Items from a dataset:
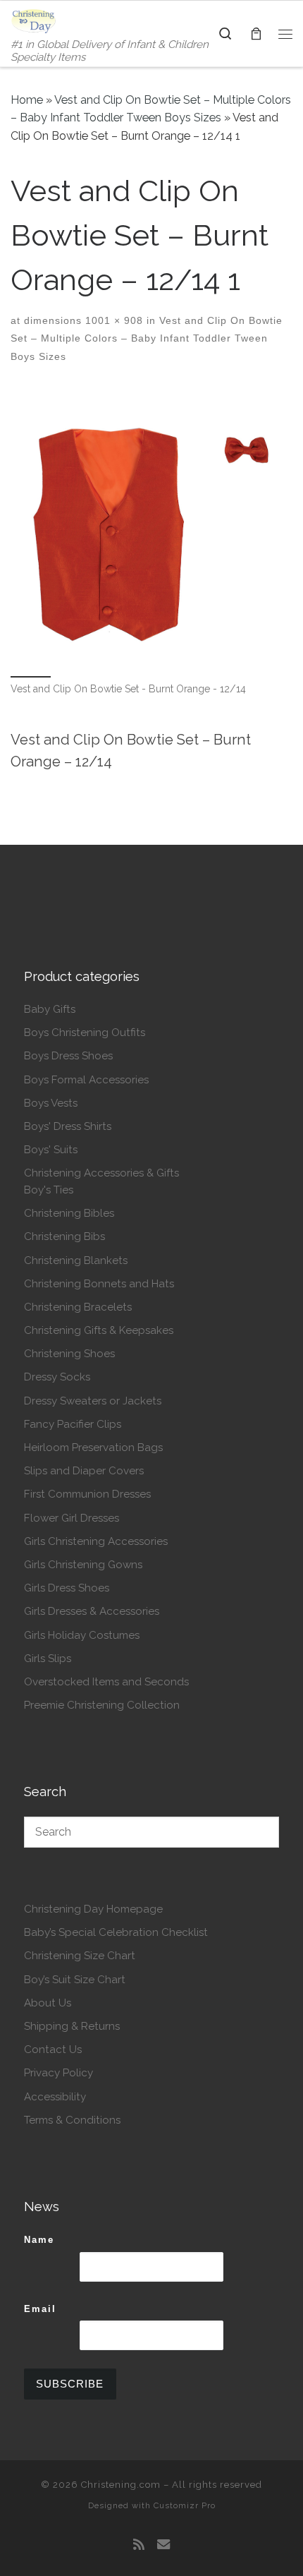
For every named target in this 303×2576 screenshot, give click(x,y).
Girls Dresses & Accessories (91, 1611)
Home (27, 100)
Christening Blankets (76, 1260)
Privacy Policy (58, 2072)
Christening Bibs (64, 1236)
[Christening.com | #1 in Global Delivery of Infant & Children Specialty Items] (33, 19)
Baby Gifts (49, 1009)
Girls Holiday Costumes (82, 1635)
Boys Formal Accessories (86, 1079)
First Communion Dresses (87, 1494)
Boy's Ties (48, 1190)
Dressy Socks (57, 1377)
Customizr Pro (185, 2505)
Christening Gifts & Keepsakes (98, 1330)
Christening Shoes (69, 1353)
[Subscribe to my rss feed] (138, 2545)
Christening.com (121, 2484)
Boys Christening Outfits (84, 1032)
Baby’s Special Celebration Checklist (116, 1932)
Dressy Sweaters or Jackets (92, 1401)
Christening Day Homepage (93, 1909)
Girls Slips (47, 1658)
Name (39, 2239)
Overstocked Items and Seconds (106, 1681)
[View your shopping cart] (255, 33)
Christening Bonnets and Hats (99, 1283)
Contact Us (53, 2049)
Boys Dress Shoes (68, 1055)
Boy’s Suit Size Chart (74, 1979)
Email (40, 2309)
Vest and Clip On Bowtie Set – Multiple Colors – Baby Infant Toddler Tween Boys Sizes (147, 338)
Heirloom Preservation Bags (93, 1447)
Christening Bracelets (78, 1307)
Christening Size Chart (79, 1955)
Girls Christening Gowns (83, 1564)
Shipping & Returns (72, 2026)
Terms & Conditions (72, 2120)
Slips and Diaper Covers (84, 1470)
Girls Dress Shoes (66, 1588)
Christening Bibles (69, 1213)
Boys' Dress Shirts (67, 1126)
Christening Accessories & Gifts (101, 1173)
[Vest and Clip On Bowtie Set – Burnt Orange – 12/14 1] (151, 530)
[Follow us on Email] (163, 2545)
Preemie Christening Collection (102, 1705)
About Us (47, 2003)
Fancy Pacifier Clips (72, 1424)
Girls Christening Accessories (96, 1541)
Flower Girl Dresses (71, 1518)
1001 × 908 (112, 320)
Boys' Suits (51, 1149)
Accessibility (55, 2096)
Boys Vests (51, 1103)
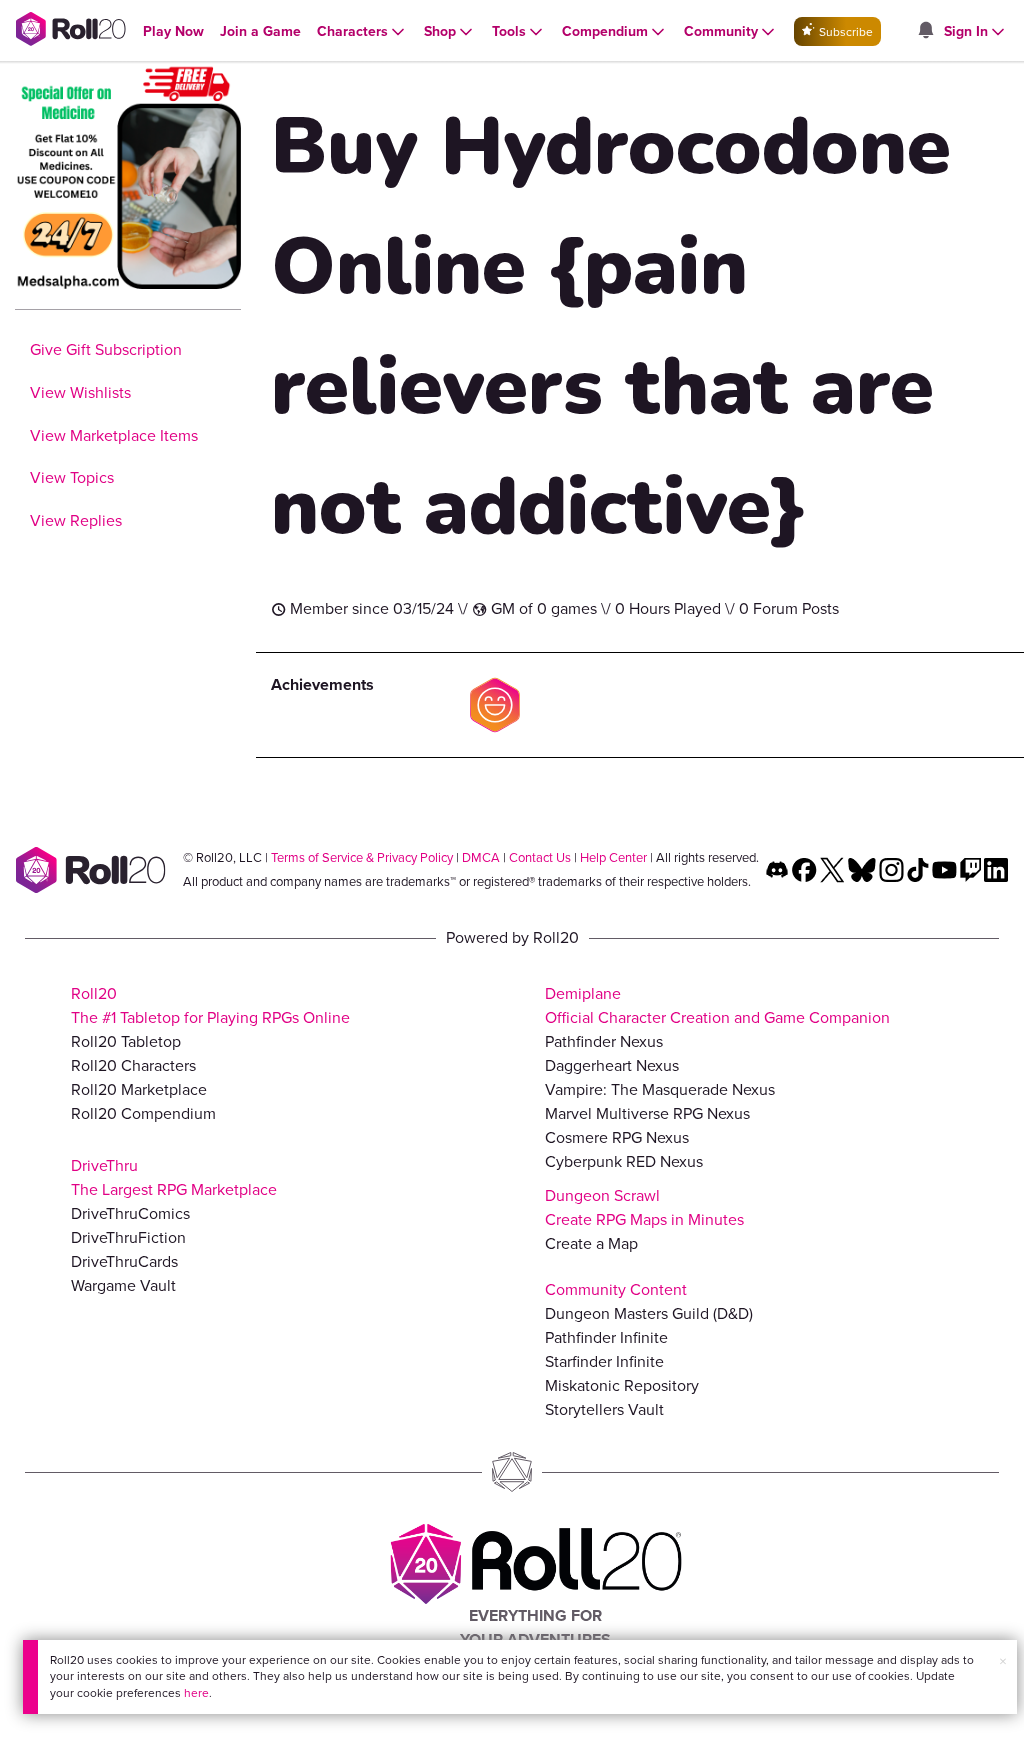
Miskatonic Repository (622, 1385)
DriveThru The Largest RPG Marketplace (174, 1177)
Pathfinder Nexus (604, 1041)
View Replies (76, 520)
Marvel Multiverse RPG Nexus (647, 1113)
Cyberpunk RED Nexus (624, 1161)
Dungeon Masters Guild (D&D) (649, 1313)
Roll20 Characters (133, 1065)
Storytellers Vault (604, 1409)
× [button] (1003, 1661)
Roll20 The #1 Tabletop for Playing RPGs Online (210, 1005)
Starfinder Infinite (604, 1361)
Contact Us (540, 857)
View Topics (72, 477)
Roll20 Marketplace (139, 1089)
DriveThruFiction (128, 1237)
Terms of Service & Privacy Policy (362, 857)
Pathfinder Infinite (606, 1337)
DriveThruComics (130, 1213)
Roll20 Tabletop (126, 1041)
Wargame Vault (123, 1285)
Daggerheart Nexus (612, 1065)
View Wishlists (80, 392)
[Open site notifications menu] (925, 31)
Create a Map (591, 1243)
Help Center (613, 857)
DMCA (481, 857)
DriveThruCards (124, 1261)
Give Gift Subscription (106, 349)
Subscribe (844, 32)
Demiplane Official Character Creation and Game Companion (717, 1005)
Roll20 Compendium (143, 1113)
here (196, 1693)
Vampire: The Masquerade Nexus (660, 1089)
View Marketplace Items (114, 435)
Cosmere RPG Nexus (617, 1137)
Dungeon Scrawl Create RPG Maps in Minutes (644, 1207)
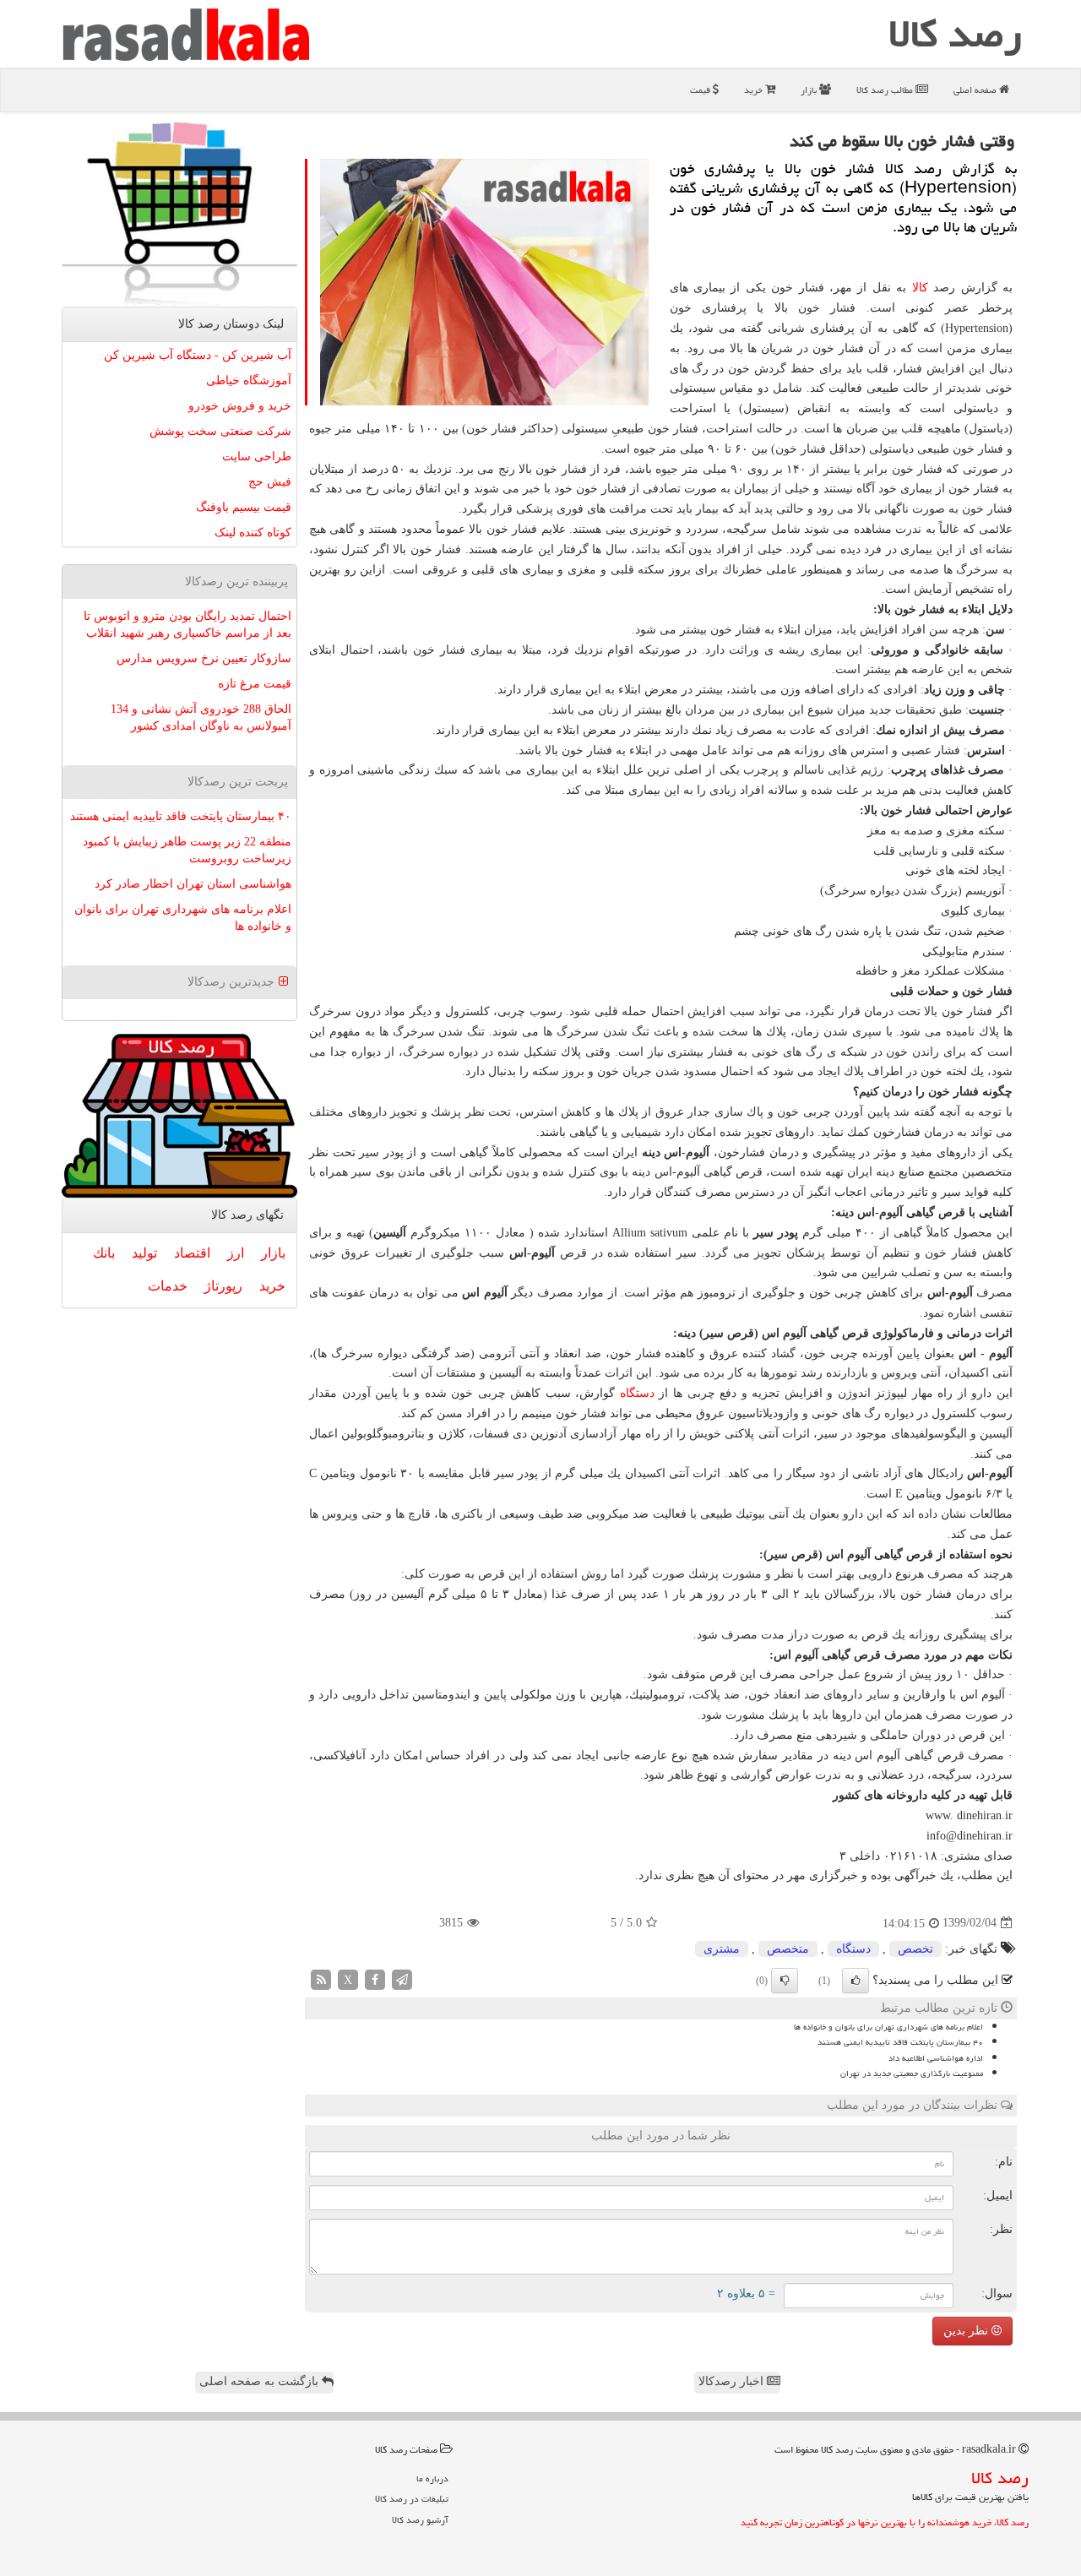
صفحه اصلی (976, 90)
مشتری (721, 1949)
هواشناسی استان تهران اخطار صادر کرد (193, 884)
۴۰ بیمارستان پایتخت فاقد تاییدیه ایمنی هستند (900, 2042)
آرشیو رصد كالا (420, 2520)
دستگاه (637, 1393)
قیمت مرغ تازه (254, 683)
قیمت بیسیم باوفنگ (243, 507)
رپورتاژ (223, 1286)
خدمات (167, 1286)
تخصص (915, 1949)
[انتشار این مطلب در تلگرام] (402, 1978)
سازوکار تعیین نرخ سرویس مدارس (204, 658)
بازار (810, 90)
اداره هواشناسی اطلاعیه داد (935, 2058)
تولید (144, 1253)
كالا (920, 287)
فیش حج (269, 482)
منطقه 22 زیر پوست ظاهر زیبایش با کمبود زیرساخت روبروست (187, 850)
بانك (104, 1253)
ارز (235, 1253)
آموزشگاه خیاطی (248, 380)
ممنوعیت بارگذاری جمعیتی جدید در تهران (911, 2073)
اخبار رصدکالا (732, 2381)
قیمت (701, 90)
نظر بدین (967, 2330)
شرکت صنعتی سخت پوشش (220, 431)
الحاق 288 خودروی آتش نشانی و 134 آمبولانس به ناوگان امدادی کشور (201, 717)
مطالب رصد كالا (885, 90)
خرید (754, 90)
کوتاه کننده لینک (253, 532)
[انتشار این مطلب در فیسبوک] (375, 1978)
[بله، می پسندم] (855, 1980)
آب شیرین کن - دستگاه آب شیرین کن (197, 355)
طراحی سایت (256, 456)
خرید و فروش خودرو (239, 405)
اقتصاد (192, 1253)
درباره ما (432, 2478)
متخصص (788, 1949)
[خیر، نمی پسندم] (784, 1980)
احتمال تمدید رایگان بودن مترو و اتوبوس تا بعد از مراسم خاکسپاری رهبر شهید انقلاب (187, 624)
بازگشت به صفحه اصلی (260, 2381)
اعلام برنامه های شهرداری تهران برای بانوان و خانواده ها (888, 2027)
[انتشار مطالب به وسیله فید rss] (321, 1978)
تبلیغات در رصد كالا (411, 2499)
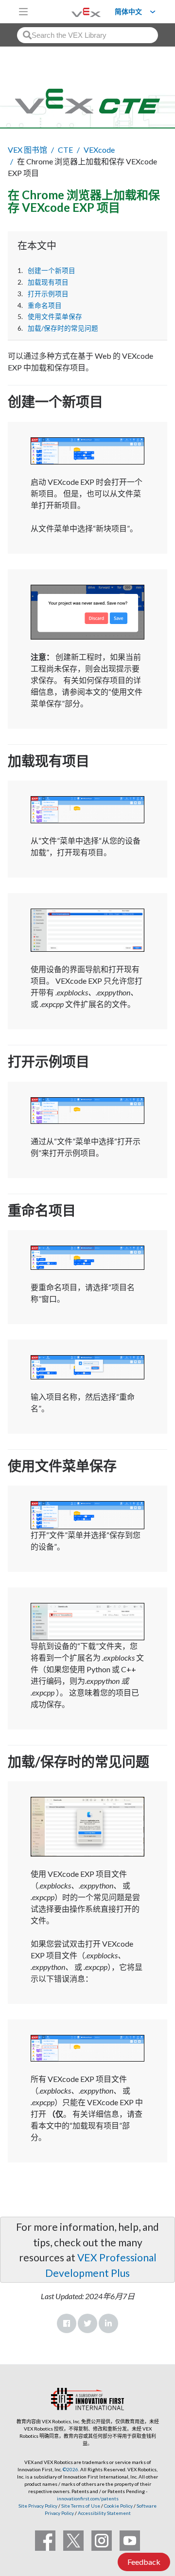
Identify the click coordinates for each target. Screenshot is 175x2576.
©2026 (70, 2469)
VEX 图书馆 (27, 149)
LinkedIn (108, 2323)
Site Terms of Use (80, 2506)
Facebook (66, 2323)
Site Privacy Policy (37, 2506)
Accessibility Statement (104, 2513)
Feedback (143, 2561)
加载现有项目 (48, 282)
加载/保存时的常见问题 (63, 328)
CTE (65, 149)
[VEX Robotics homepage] (74, 11)
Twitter (87, 2323)
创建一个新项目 (51, 270)
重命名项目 (45, 305)
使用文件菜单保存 (55, 316)
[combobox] (87, 35)
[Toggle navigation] (23, 11)
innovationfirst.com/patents (88, 2498)
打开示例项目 (48, 294)
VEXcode (99, 149)
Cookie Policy (118, 2506)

◆ Exercise:
What is needed is an exact repetition of every line from the line with "مطالب رصد كالا (885, 90)" to the end of the data above, both ends included, with no pictures.

◆ Worked solution:
مطالب رصد كالا (885, 90)
خرید (754, 90)
کوتاه کننده لینک (253, 532)
[انتشار این مطلب در فیسبوک] (375, 1978)
[بله، می پسندم] (855, 1980)
آب شیرین کن - دستگاه آب شیرین کن (197, 355)
طراحی سایت (256, 456)
خرید و فروش خودرو (239, 405)
اقتصاد (192, 1253)
درباره ما (432, 2478)
متخصص (788, 1949)
[خیر، نمی پسندم] (784, 1980)
احتمال تمدید رایگان بودن مترو و اتوبوس تا بعد از مراسم خاکسپاری رهبر شهید انقلاب (187, 624)
بازگشت به صفحه اصلی (260, 2381)
اعلام برنامه های شهرداری تهران برای بانوان و خانواده ها (888, 2027)
[انتشار مطالب به وسیله فید rss] (321, 1978)
تبلیغات در رصد كالا (411, 2499)
Identify the click coordinates for each target. Screenshot is 175x2576.
©2026 (70, 2469)
VEX 图书馆 (27, 149)
LinkedIn (108, 2323)
Site Terms of Use (80, 2506)
Facebook (66, 2323)
Site Privacy Policy (37, 2506)
Accessibility Statement (104, 2513)
Feedback (143, 2561)
加载现有项目 (48, 282)
加载/保存时的常见问题 (63, 328)
CTE (65, 149)
[VEX Robotics homepage] (74, 11)
Twitter (87, 2323)
创建一个新项目 (51, 270)
重命名项目 (45, 305)
使用文件菜单保存 (55, 316)
[combobox] (87, 35)
[Toggle navigation] (23, 11)
innovationfirst.com/patents (88, 2498)
打开示例项目 (48, 294)
VEXcode (99, 149)
Cookie Policy (118, 2506)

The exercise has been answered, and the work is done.